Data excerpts
....

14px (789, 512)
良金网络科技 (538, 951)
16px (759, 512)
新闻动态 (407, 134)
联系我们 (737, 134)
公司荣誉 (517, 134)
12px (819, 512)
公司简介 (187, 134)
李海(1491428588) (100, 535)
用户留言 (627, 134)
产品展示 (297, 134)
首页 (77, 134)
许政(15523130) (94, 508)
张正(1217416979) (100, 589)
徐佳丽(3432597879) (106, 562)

....

■ **Description of the task**
The line containing "良金网络科技 (538, 951)" and every line after it, through the end of the records, should be repeated exactly and alone.

■ **Your response**
良金网络科技 (538, 951)
16px (759, 512)
新闻动态 (407, 134)
联系我们 (737, 134)
公司荣誉 (517, 134)
12px (819, 512)
公司简介 (187, 134)
李海(1491428588) (100, 535)
用户留言 (627, 134)
产品展示 (297, 134)
首页 (77, 134)
许政(15523130) (94, 508)
张正(1217416979) (100, 589)
徐佳丽(3432597879) (106, 562)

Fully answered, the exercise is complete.